The villa raises in the Marina Picena neighborhood, in Porto Sant’Elpidio, close to the sea shore. It is named after its last owners, a family the Municipality, now its owner, bought it from in 1980 to create a public park and botanic garden.
A boulevard flanked by majestic holm oaks leads to the entrance, at the front façade of the building decorated with a little collection of softwood trees which include a Lebanon cedar, Austrian and black pines, red and white firs and, last but not least, the cypresses typical of the local Mediterranean flora.
Remarkable is the presence of other softwood species, such as the tall Canary palm and a thick bush of dwarf palms, the only one that grows spontaneously in the local climate. Almost under the branches of the cedar tree there is a little specimen of cycas, a real living fossil, similar to palms but closer, from an evolutionary point of view, to conifers. The two flowerbeds at the entrance are completed by some bushes of pittosporum, hawthorn, common barberry, spiraea and some little crape myrtle trees, whose carefully cared for log and branches almost look like being sculptured.
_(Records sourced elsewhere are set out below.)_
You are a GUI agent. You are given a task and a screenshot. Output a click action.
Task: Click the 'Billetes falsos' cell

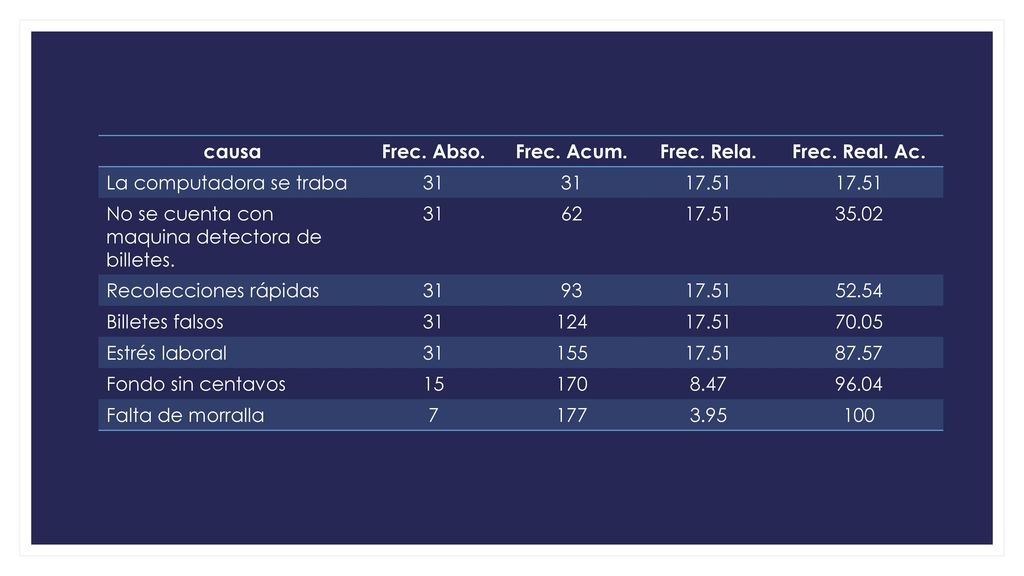165,322
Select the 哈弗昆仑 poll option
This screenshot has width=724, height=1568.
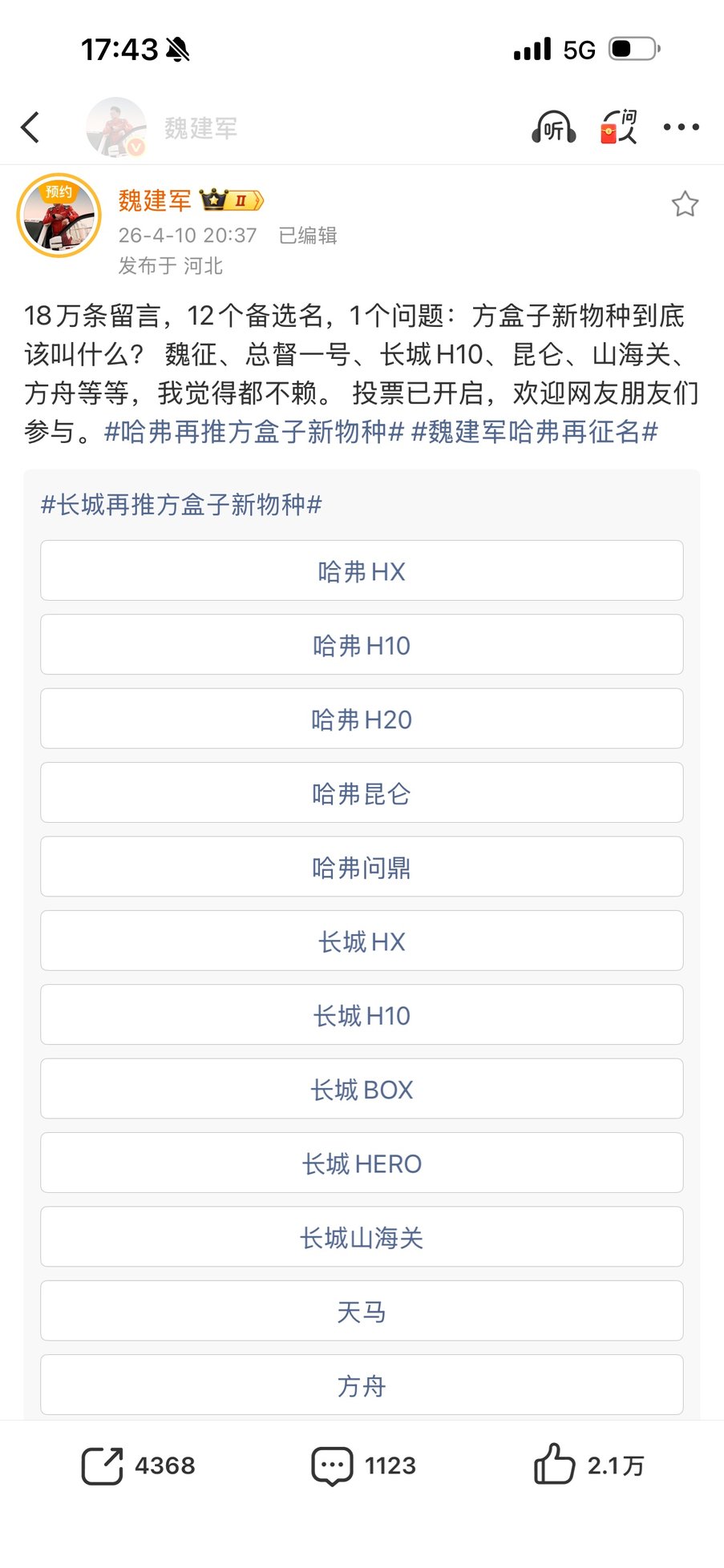[x=362, y=793]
The front side of the garden is also enriched by a big, old specimen of plane tree, whose typical bark desquamates by wide layers. Moving north, the flowerbed on the right too shows interesting specimens of plants, such as a sophora pendula, a few “false”cypresses, some old Alep pine trees and a lonely linden.
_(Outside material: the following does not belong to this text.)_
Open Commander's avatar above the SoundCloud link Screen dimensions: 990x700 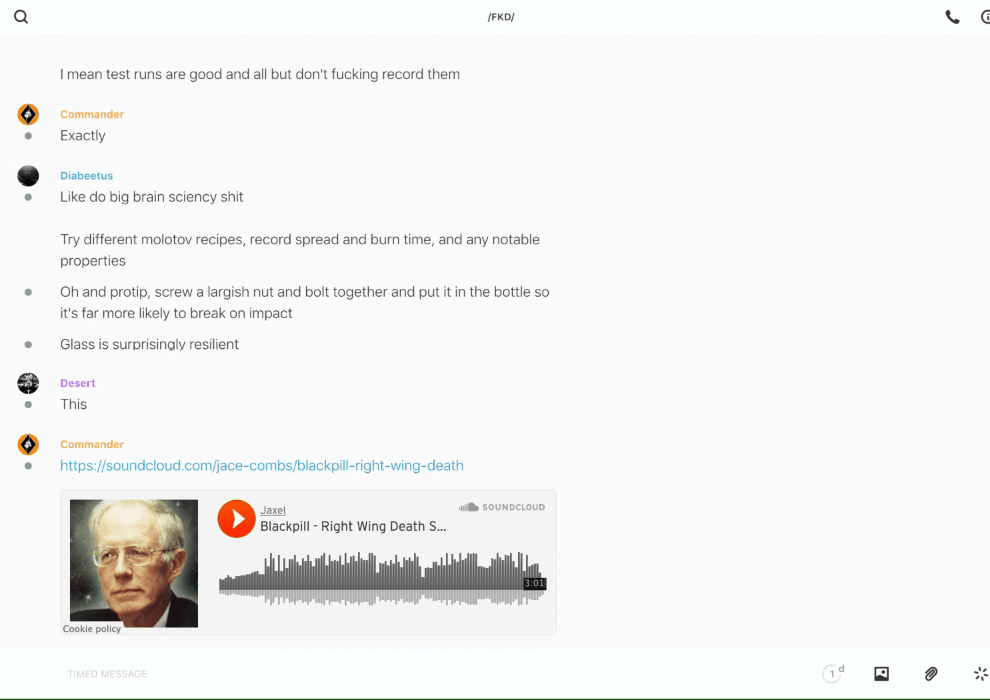point(28,445)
In the centre of the inner part of the garden, a basin gets covered, at the end of Spring and in Summer, with the big round leaves of the white and elegant water lily flowers; down at the bottom, a little stairway guarded by a couple of Carrara marble sphinxes introduces to a little Orient-like oasis, decorated with dwarf palm trees and thin bamboos, which precedes a luxuriant park of holm oaks and magnolias; on the top of the hill there are some white-cypresses. Finally, the paths in the wood lead to a middle-ages styled little brick tower.